Нынешний интерес к психологии — это индикатор того, что совре­менный человек ожидает от психики что-то недоступное во внешнем мире; наша религия должна была бы содержать в себе это что-то, но она его давно утратила, по крайней мере, для современного человека. Для него различные формы религии не имеют отношения к внутренне­му миру, но являются порождениями души — они все больше напоминают атрибуты внешнего мира. Все, что не от мира сего, не удостаива­ется им внимания, не обладает характером откровения; вместо этого он надевает, как воскресное платье, самые различные религии и веро­вания, чтобы затем отбросить их, как изношенную одежду.

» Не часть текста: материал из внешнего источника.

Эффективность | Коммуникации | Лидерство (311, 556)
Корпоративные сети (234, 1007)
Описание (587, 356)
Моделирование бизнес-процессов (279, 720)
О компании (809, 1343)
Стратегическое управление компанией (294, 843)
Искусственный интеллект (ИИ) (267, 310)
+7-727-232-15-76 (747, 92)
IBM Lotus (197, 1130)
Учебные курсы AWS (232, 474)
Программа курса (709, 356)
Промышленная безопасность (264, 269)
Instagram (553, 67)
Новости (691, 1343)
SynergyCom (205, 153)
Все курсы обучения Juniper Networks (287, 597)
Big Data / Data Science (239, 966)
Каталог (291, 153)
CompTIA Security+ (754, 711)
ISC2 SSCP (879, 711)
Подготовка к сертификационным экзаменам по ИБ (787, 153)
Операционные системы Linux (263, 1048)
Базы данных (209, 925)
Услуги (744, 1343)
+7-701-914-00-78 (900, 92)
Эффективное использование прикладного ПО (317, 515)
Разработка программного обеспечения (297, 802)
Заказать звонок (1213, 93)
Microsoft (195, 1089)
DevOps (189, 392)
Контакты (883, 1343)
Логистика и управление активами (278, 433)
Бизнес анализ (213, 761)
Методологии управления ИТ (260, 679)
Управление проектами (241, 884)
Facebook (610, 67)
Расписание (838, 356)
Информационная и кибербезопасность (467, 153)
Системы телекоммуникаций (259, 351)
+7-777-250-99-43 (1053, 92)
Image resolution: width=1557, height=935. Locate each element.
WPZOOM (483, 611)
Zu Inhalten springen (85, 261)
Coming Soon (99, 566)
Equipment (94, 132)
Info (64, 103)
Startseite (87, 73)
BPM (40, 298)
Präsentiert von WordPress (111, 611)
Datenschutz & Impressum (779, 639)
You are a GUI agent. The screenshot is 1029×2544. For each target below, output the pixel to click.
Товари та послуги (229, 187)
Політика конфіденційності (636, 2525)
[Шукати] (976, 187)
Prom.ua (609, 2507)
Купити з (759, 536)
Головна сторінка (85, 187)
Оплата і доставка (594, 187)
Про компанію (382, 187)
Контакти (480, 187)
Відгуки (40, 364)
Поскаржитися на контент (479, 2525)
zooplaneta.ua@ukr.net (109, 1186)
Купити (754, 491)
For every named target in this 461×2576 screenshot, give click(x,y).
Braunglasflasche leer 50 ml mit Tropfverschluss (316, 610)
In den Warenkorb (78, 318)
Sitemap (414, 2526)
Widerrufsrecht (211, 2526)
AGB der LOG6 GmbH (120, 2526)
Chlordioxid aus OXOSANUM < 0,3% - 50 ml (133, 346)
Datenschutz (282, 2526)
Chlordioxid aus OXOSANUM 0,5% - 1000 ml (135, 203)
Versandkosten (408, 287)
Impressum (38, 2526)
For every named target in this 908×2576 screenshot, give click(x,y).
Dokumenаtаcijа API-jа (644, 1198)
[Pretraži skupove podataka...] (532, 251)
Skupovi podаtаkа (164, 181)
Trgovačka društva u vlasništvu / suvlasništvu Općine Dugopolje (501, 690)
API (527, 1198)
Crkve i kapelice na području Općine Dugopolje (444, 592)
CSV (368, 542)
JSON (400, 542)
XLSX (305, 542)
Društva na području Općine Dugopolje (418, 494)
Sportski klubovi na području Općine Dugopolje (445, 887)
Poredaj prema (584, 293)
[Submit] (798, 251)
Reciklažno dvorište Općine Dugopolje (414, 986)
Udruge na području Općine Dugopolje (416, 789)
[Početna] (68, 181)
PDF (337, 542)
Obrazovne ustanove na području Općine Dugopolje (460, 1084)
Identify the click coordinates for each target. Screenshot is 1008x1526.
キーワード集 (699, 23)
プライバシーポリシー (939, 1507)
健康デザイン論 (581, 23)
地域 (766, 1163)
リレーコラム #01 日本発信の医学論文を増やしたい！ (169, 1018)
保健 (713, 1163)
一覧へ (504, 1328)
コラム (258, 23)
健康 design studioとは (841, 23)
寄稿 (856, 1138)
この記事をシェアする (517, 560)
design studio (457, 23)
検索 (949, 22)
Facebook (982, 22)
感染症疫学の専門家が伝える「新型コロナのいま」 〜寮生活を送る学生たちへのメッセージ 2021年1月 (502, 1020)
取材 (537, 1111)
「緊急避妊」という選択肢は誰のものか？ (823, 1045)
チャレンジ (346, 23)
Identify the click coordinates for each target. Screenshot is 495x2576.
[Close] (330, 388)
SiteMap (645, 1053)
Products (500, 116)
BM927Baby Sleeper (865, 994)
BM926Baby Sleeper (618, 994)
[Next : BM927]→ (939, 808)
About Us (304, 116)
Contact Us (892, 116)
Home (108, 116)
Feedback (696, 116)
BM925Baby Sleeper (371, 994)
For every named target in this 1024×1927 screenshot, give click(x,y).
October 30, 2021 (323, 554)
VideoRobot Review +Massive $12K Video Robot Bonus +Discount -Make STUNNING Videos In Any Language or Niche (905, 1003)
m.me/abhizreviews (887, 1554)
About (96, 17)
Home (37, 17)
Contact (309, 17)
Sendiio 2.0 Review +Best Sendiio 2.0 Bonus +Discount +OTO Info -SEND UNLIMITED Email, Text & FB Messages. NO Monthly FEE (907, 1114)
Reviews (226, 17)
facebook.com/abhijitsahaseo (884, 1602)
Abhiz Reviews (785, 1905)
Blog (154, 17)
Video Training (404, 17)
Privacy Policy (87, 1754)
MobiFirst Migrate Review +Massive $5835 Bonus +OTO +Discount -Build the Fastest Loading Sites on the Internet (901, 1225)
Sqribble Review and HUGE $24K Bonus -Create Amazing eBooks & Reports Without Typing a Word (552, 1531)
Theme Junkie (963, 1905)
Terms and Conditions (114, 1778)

И все же современный человек буквально зачарован чуть ли не па­тологическими проявлениями душевных глубин. Требуется объяснить, почему то, что отвергалось всеми предшествовавшими веками, неожи­данно сделалось столь интересным. Трудно отрицать всеобщий интерес к этим проявлениям души, каким бы оскорблением хорошего вкуса они ни казались. Я имею в виду не столько интерес к психологии как к науке, или даже уже — к психоанализу Фрейда, сколько получивший широкое распространение и все растущий интерес к различным психо­логическим феноменам, обнаруживающимся в спиритизме, астроло­гии, теософии, парапсихологии и т.д. Ничего подобного не было с кон­ца семнадцатого века. Это сравнимо только с расцветом гностической мысли в первом и втором веках эры Христовой. Спиритуализм нашего времени действительно напоминает гностицизм. Существует даже “Eglise gnostique de la France”3, и мне известны две школы в Германии, которые открыто именуют себя гностическими. Численно самым вну­шительным движением является теософия — вместе с ее континен­тальной сестрой — антропософией они представляют собой чистейший гностицизм в индийских одеждах. В сравнении с ними интерес к науч­ной психологии незначителен. В этих гностических системах более всего поражает то, что они основываются исключительно на проявле­ниях бессознательного, что их моральное учение проникает на темную сторону жизни, как это ясно видно по обновленной европейской версии Кундалини-йоги . То же самое верно относительно парапсихологии — с этим согласится любой, кто знаком с предметом.